*Requirement 1*. Reproduce the passage of the micronutrient abstract from "The challenges of" to "to dietary treatment.".
*Requirement 2*. According to the micronutrient abstract, why does a comprehensive vitamin and mineral supplement become an essential adjunct to dietary treatment of inborn errors of metabolism? Answer in one to three sentences.

*Page extract*.
Micronutrient deficiency is a risk in children with inborn errors of metabolism

The challenges of vitamin and mineral supplementation in children with inherited metabolic disorders: a prospective trial

Daly et al., JHND Early View


In order to achieve metabolic stability, dietary treatment of inborn errors of metabolism may require restriction of protein, fat or carbohydrate. Manipulation of dietary intake potentially reduces micronutrient status, and provision of a comprehensive vitamin and mineral supplement becomes an essential adjunct to dietary treatment.


To review the efficacy of a new complete vitamin and mineral supplement [Fruitivits, Vitaflo Ltd] in 14 subjects in an open prospective 26-week study.


All subjects had dietary restrictions: low protein diets (57%, n = 8), regular daytime cornstarch and overnight glucose polymer tube feeds (29%, n = 4), low fat diet (7%, n = 1) and modified Atkins diet (7%, n = 1). Plasma nutritional biochemistry, anthropometry and food frequency questionnaires were collected at week 0, 12 and 26 weeks respectively.


Five nutritional parameters showed a significant improvement from baseline (week 0) to study end (week 26): folate (P = 0.01), vitamin E (P= 0.04), plasma selenium (P = 0.002), whole blood selenium (P = 0.04) and total vitamin D (P = 0.008). All the other nutritional markers did not significantly change. Even with regular monitoring, 37% of the product remained unused.


Despite improvements in some nutritional markers, overall use of the vitamin and mineral supplement was less than prescribed. New methods are needed to guarantee delivery of micronutrients in children at risk of deficiencies as a result of an essential manipulation of diet in inborn disorders of metabolism.

*Source records*.
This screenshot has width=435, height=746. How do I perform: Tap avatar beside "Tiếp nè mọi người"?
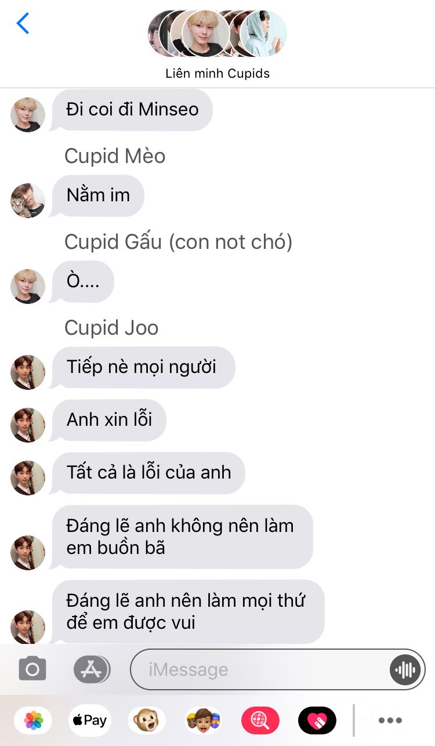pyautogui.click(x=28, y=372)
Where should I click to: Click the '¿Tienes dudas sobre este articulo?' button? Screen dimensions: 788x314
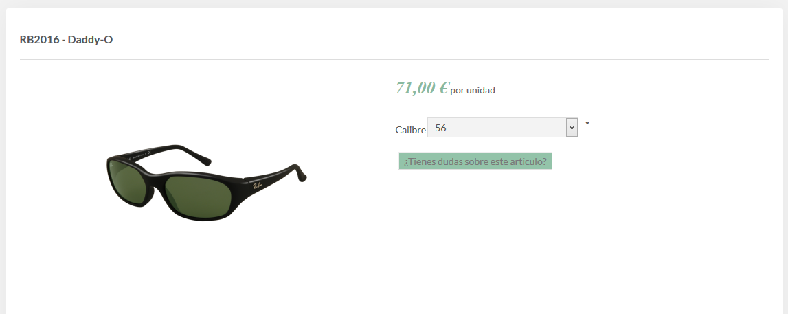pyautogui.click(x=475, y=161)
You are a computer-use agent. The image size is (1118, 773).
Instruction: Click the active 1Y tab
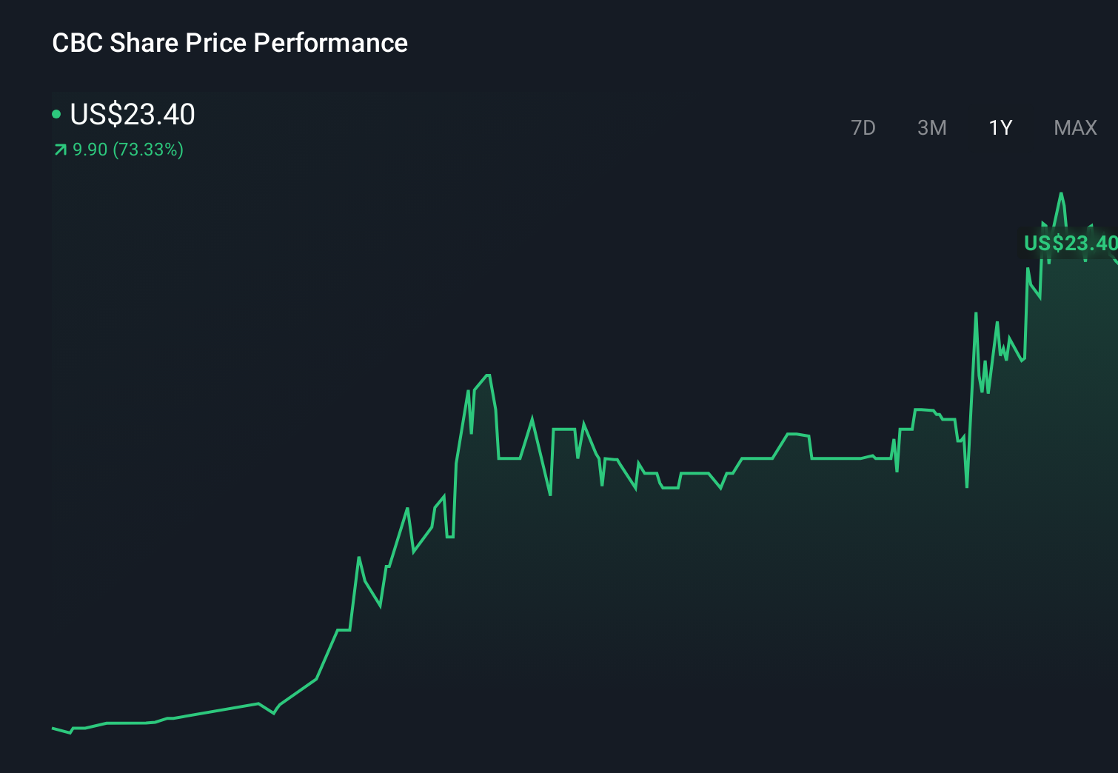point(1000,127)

*Problem solution 1*.
The challenges of vitamin and mineral supplementation in children with inherited metabolic disorders: a prospective trial

Daly et al., JHND Early View


In order to achieve metabolic stability, dietary treatment of inborn errors of metabolism may require restriction of protein, fat or carbohydrate. Manipulation of dietary intake potentially reduces micronutrient status, and provision of a comprehensive vitamin and mineral supplement becomes an essential adjunct to dietary treatment.

*Problem solution 2*. Achieving metabolic stability may require restricting protein, fat or carbohydrate in the diet. That manipulation of dietary intake can reduce micronutrient status, so a comprehensive supplement is needed alongside the dietary treatment.